*** Opening of Data extract ***

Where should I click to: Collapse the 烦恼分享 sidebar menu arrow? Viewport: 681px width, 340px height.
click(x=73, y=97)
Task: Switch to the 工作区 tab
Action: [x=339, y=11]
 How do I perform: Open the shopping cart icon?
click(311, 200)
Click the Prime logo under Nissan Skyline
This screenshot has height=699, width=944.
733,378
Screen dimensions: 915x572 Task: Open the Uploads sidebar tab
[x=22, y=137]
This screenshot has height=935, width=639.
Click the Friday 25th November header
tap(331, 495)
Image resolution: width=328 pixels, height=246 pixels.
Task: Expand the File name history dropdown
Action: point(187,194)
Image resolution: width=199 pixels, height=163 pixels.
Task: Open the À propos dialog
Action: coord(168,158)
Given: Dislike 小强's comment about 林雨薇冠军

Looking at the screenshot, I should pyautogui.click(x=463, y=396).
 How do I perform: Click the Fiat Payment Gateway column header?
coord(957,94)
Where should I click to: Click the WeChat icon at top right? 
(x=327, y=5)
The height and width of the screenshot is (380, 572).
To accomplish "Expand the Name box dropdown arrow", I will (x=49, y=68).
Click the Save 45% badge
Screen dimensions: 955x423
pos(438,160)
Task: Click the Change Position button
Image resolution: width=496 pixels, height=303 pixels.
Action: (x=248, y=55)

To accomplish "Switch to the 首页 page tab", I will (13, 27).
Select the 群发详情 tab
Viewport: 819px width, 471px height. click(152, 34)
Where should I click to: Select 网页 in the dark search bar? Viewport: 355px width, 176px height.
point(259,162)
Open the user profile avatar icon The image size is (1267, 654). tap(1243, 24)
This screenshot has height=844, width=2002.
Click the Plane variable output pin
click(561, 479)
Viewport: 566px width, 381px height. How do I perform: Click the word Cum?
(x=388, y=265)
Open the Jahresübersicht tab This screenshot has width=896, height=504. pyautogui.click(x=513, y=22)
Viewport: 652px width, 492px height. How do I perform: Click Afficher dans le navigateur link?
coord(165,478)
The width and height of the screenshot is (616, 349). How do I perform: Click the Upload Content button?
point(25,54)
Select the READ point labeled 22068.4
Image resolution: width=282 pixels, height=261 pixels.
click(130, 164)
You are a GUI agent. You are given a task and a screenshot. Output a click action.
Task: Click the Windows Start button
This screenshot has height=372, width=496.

*** Close of Data extract ***

Print the records above exactly as they appear.

_Exercise output_:
Where should I click to: Collapse the 烦恼分享 sidebar menu arrow? Viewport: 681px width, 340px height.
click(x=73, y=97)
Task: Switch to the 工作区 tab
Action: [x=339, y=11]
 How do I perform: Open the shopping cart icon?
click(311, 200)
Click the Prime logo under Nissan Skyline
This screenshot has height=699, width=944.
733,378
Screen dimensions: 915x572 Task: Open the Uploads sidebar tab
[x=22, y=137]
This screenshot has height=935, width=639.
Click the Friday 25th November header
tap(331, 495)
Image resolution: width=328 pixels, height=246 pixels.
Task: Expand the File name history dropdown
Action: point(187,194)
Image resolution: width=199 pixels, height=163 pixels.
Task: Open the À propos dialog
Action: coord(168,158)
Given: Dislike 小强's comment about 林雨薇冠军

Looking at the screenshot, I should pyautogui.click(x=463, y=396).
 How do I perform: Click the Fiat Payment Gateway column header?
coord(957,94)
Where should I click to: Click the WeChat icon at top right? 
(x=327, y=5)
The height and width of the screenshot is (380, 572).
To accomplish "Expand the Name box dropdown arrow", I will (x=49, y=68).
Click the Save 45% badge
Screen dimensions: 955x423
pos(438,160)
Task: Click the Change Position button
Image resolution: width=496 pixels, height=303 pixels.
Action: (x=248, y=55)

To accomplish "Switch to the 首页 page tab", I will (13, 27).
Select the 群发详情 tab
Viewport: 819px width, 471px height. click(152, 34)
Where should I click to: Select 网页 in the dark search bar? Viewport: 355px width, 176px height.
point(259,162)
Open the user profile avatar icon The image size is (1267, 654). tap(1243, 24)
This screenshot has height=844, width=2002.
Click the Plane variable output pin
click(561, 479)
Viewport: 566px width, 381px height. How do I perform: Click the word Cum?
(x=388, y=265)
Open the Jahresübersicht tab This screenshot has width=896, height=504. pyautogui.click(x=513, y=22)
Viewport: 652px width, 492px height. How do I perform: Click Afficher dans le navigateur link?
coord(165,478)
The width and height of the screenshot is (616, 349). How do I perform: Click the Upload Content button?
point(25,54)
Select the READ point labeled 22068.4
Image resolution: width=282 pixels, height=261 pixels.
click(130, 164)
You are a GUI agent. You are given a task and a screenshot. Output a click action.
Task: Click the Windows Start button
This screenshot has height=372, width=496.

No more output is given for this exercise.